Bocah laki-laki itu hanya tersenyum tipis, "Makasih, Bu." Kemudian mulai mengisi piring dengan nasi dan lauk.
"Ibu nggak makan?" Bocah laki-laki bertanya dengan heran. Mungkin karena melihatnya hanya duduk diam.
"Sudah makan tadi," jawabnya seraya melempar senyum.
Bocah laki-laki itu mengangguk. Lalu meminum air putih terlebih dahulu sebelum mulai makan.
"Kakak dari mana?" Tanyanya ingin tahu. Karena tak pernah mendapati sosok bocah ini di acara-acara sebelumnya. Meskipun karakter wajah yang dimiliki sekilas mengingatkannya pada seseorang. Menandakan jika bocah ini pastilah kerabat terdekat keluarga pak Setyo.
"Saudara dari akung atau uti?" Tanyanya lagi.
"Dari dua-duanya," jawab bocah itu dengan mulut penuh mengunyah makanan.
Matanya membulat karena terkejut, "Cucunya akung sama uti?" Ia berusaha memastikan. Berarti bocah laki-laki ini adalah ....
"Iya," sambil terus mengunyah makanan, bocah laki-laki di hadapannya kembali mengangguk.
Saat itulah sebuah suara bass yang khas berhasil membuatnya terlonjak, "Makan Reka?"
Ia langsung menelan ludah dengan gugup. Begitu melihat Tama dalam waktu singkat telah mendudukkan diri di kursi sebelah Reka. Tepat di seberangnya.
"Saya juga mau makan," Tama menatapnya sambil menunjuk sesuatu.
Tapi ia yang masih terkejut hanya bisa terpana.
"Piring?" Tama menunjuk tumpukan piring di hadapannya.

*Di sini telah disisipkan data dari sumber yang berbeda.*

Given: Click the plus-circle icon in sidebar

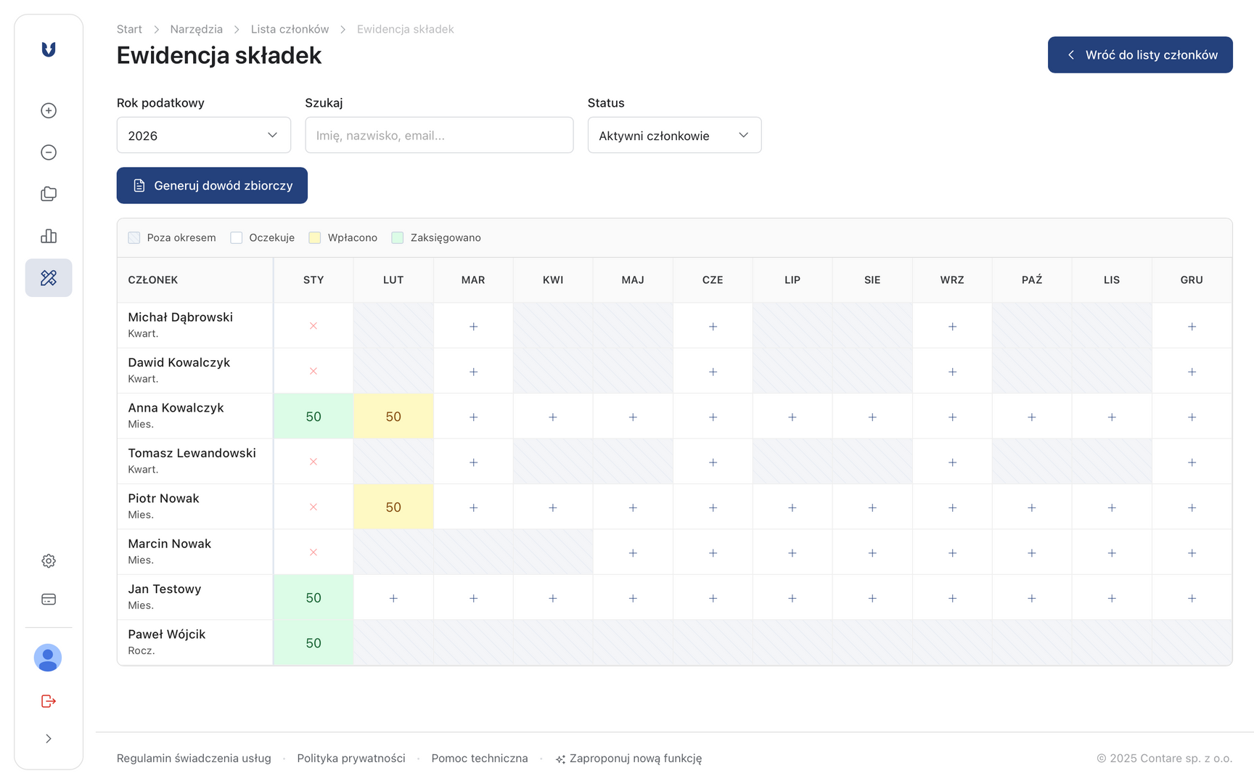Looking at the screenshot, I should [x=49, y=110].
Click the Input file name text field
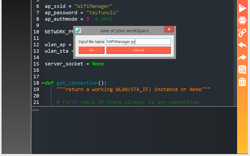250x156 pixels. click(x=138, y=41)
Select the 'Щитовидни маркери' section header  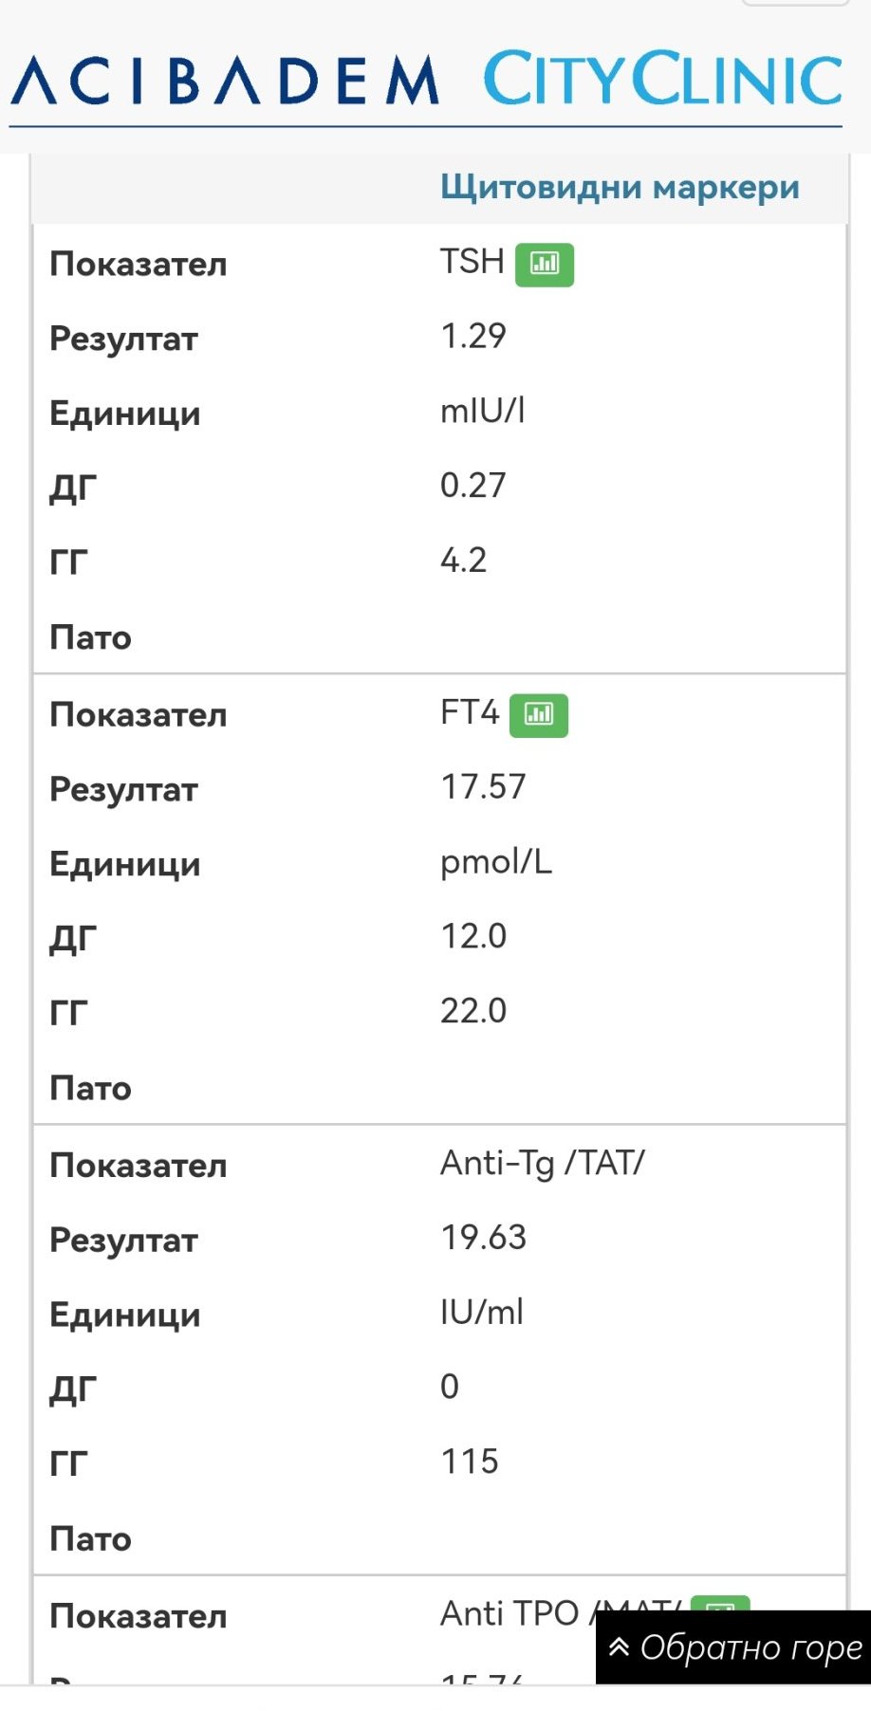click(620, 187)
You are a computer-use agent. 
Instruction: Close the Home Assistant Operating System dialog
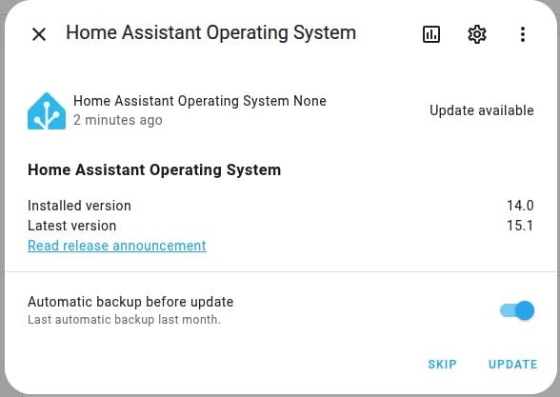[x=39, y=34]
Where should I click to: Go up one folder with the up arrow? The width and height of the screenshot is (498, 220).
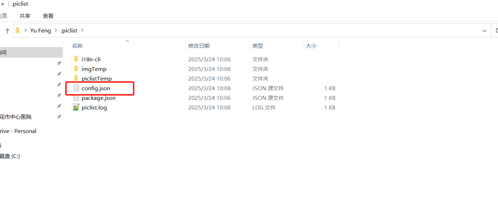[x=7, y=31]
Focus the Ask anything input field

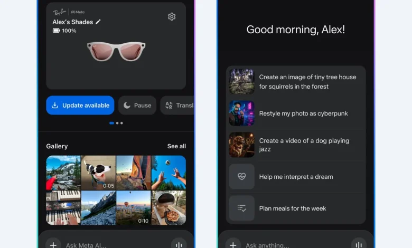(296, 245)
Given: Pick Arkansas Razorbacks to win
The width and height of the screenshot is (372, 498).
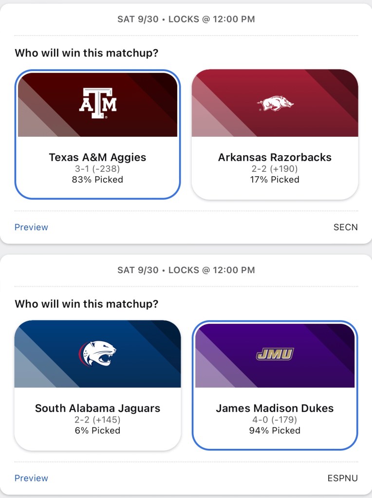Looking at the screenshot, I should pos(275,157).
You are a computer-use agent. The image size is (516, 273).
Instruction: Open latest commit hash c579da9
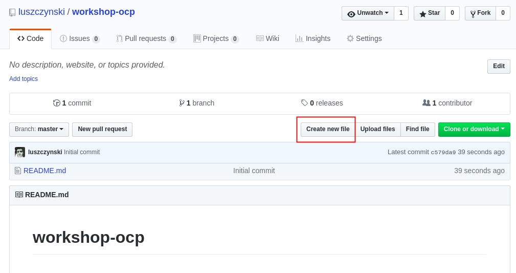coord(443,152)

"Oh," ia mendesah malu. Segera meraih piring lalu mengulurkannya ke arah Tama.
"Makan yang banyak Reka," ujar Tama yang sedang menyendok nasi.
Tapi jika tak salah lihat, ia justru menangkap ekspresi kurang nyaman di wajah sang bocah. Seperti ingin menjaga jarak dengan Tama.
"Sudah kenalan belum?" Tama kembali menatapnya.
"Kenalan?" Namun ia justru kembali mengulang pertanyaan dengan bo dohnya.
"Ini anak saya satu-satunya," Tama tersenyum. Sambil merangkul bocah laki-laki yang dengan gerakan cepat justru berusaha menghindar.
"Oh," ia mengangguk mengerti. Berhasil memperoleh jawaban dalam waktu singkat. Mengapa garis wajah bocah ini terlihat begitu mirip dengan Tama.
"Namanya Reka," sambung Tama lagi dengan wajah bangga yang tak bisa ditutupi. "Kelas tujuh. Hobinya berenang."
Ia tersenyum mengangguk.
"Reka ... perkenalkan ini ...."
Namun suara Tama tertahan. Karena tiba-tiba seseorang turut bergabung dengan mereka bertiga di meja makan.
"Ternyata pada ngumpul di sini?" suara penuh kelembutan terdengar diucapkan oleh seorang wanita cantik.
Membuatnya semakin merasa gugup dan kikuk. Sebab berada di tempat dan waktu yang tak seharusnya. Terjebak di tengah-tengah reuni keluarga.
Karena sosok yang kini telah duduk di sebelahnya, adalah wanita cantik yang kemarin siang menghambur ke dalam pelukan Tama.
"Tante Pocut ...." Sambung Tama kembali melanjutkan kalimat. Sama sekali tak menghiraukan kegugupannya maupun kehadiran sang wanita cantik.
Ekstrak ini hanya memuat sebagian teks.